— Begin Source —
Raw New Markdown
Generating updated version of doc...
Rendered New Markdown
Generating updated version of doc...
---
title: Manually scale a cluster - Azure HDInsight
description: Manually scale an Apache Hadoop cluster elastically to match your workload in Azure HDInsight
ms.service: azure-hdinsight
ms.topic: how-to
ms.date: 05/21/2024
author: yeturis
ms.author: sairamyeturi
ms.reviewer: nijelsf
---
# Manually scale Azure HDInsight clusters
HDInsight provides elasticity with options to scale up and scale down the number of worker nodes in your clusters. This elasticity allows you to shrink a cluster after hours or on weekends. And expand it during peak business demands.
Scale up your cluster before periodic batch processing so the cluster has adequate resources. After processing completes, and usage goes down, scale down the HDInsight cluster to fewer worker nodes.
You can scale a cluster manually using one of the following methods. You can also use [autoscale](hdinsight-autoscale-clusters.md) options to automatically scale up and down in response to certain metrics.
— End Source —
— Begin Information provided —
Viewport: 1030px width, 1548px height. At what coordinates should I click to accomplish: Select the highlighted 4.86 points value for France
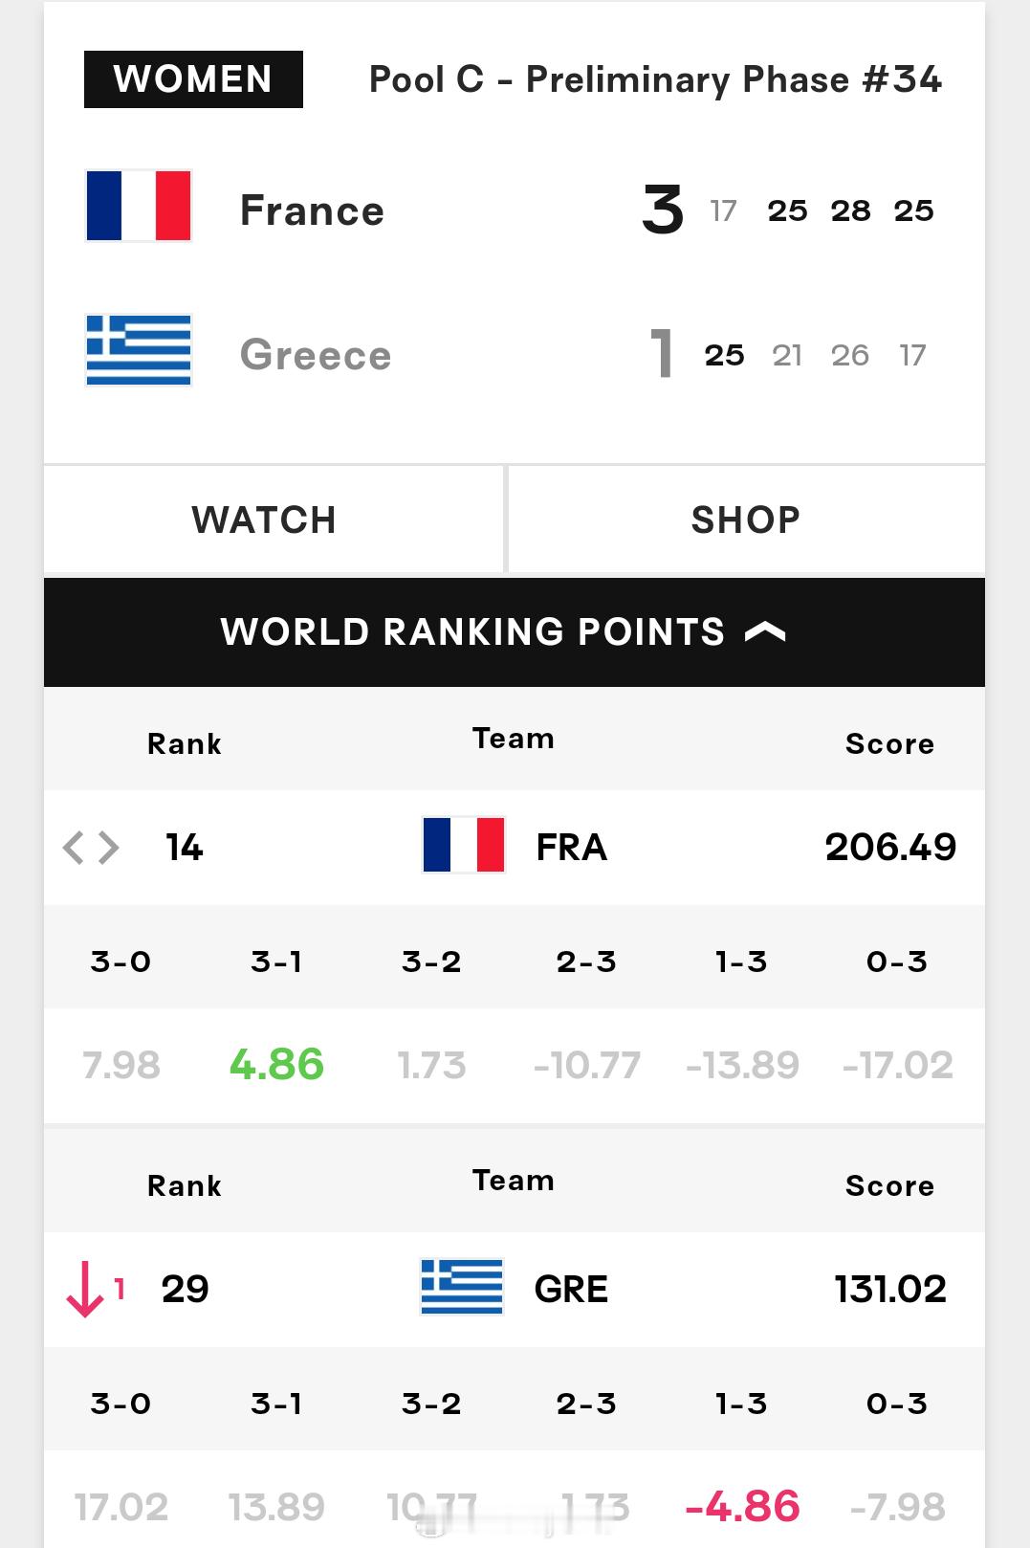(x=276, y=1065)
— End Information provided —
» Actions to take
• 1. In the HDInsight scaling page, what are the keys in the metadata block between the two lines of three dashes?
• 2. Could you write out, word for word, the part of the HDInsight scaling page that opens with "Rendered New Markdown" and closes with "peak business demands."?

» Answers in order
• 1. title, description, ms.service, ms.topic, ms.date, author, ms.author, ms.reviewer

• 2.
Rendered New Markdown
Generating updated version of doc...
---
title: Manually scale a cluster - Azure HDInsight
description: Manually scale an Apache Hadoop cluster elastically to match your workload in Azure HDInsight
ms.service: azure-hdinsight
ms.topic: how-to
ms.date: 05/21/2024
author: yeturis
ms.author: sairamyeturi
ms.reviewer: nijelsf
---
# Manually scale Azure HDInsight clusters
HDInsight provides elasticity with options to scale up and scale down the number of worker nodes in your clusters. This elasticity allows you to shrink a cluster after hours or on weekends. And expand it during peak business demands.